*WHAT TO PRODUCE*: Please give back each line below unchanged; none of the pictures should appear.

(INPUT MATERIAL)

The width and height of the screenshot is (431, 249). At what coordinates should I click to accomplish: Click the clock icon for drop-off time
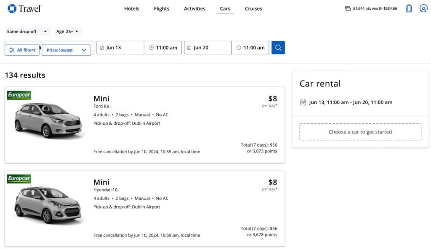(x=239, y=48)
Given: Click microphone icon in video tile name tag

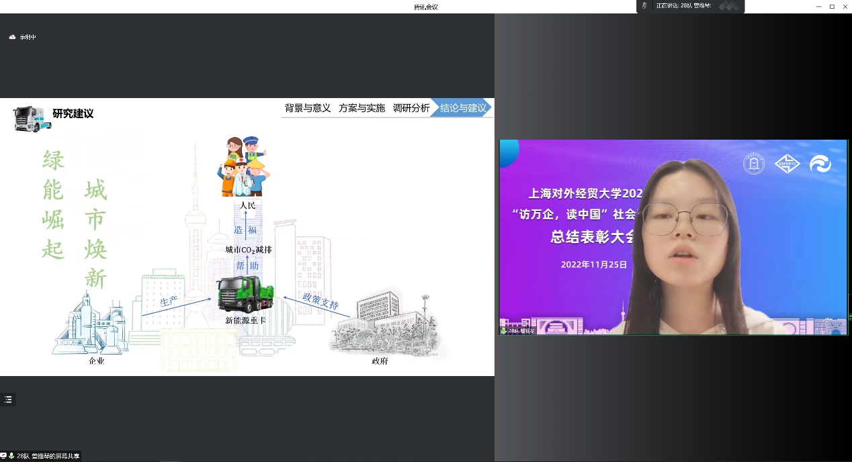Looking at the screenshot, I should point(504,330).
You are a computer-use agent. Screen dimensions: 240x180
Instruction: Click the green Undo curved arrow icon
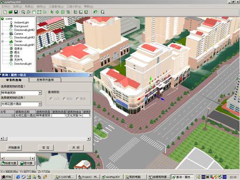point(95,12)
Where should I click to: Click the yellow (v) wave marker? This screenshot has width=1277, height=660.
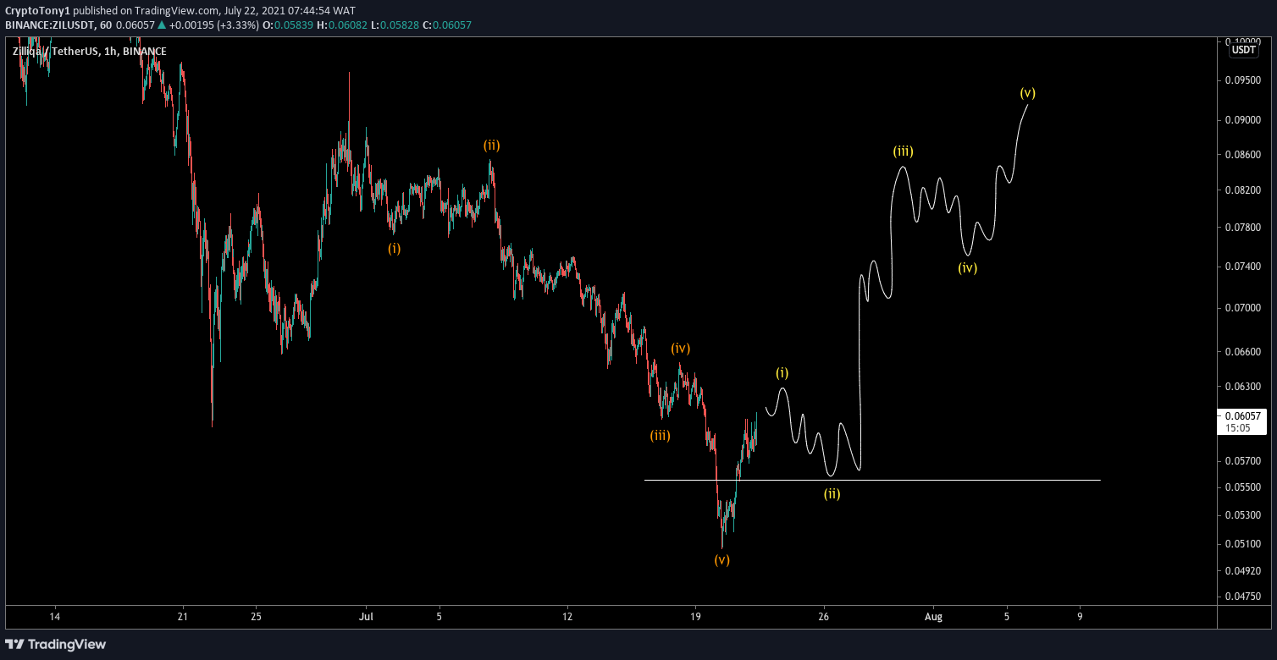1026,93
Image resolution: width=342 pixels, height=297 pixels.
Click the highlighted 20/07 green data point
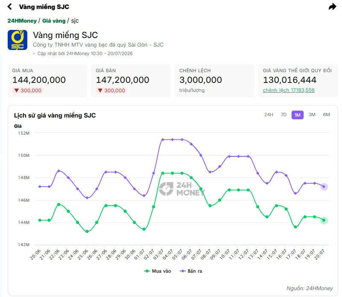coord(324,221)
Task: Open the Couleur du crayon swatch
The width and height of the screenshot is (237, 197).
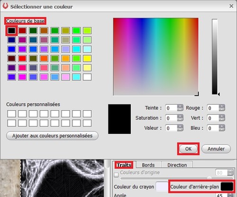Action: click(162, 187)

(End INPUT MATERIAL)

*OUTPUT*:
The width and height of the screenshot is (431, 249). At what coordinates should I click to accomplish: Click the clock icon for drop-off time
(x=239, y=48)
Given: Click microphone icon in video tile name tag

Looking at the screenshot, I should point(504,330).
You are a computer-use agent. Screen dimensions: 240x180
Instruction: Click the green Undo curved arrow icon
point(95,12)
Where should I click to: Click the yellow (v) wave marker? This screenshot has width=1277, height=660.
1026,93
Image resolution: width=342 pixels, height=297 pixels.
Click the highlighted 20/07 green data point
coord(324,221)
Task: Open the Couleur du crayon swatch
The width and height of the screenshot is (237, 197).
Action: click(162, 187)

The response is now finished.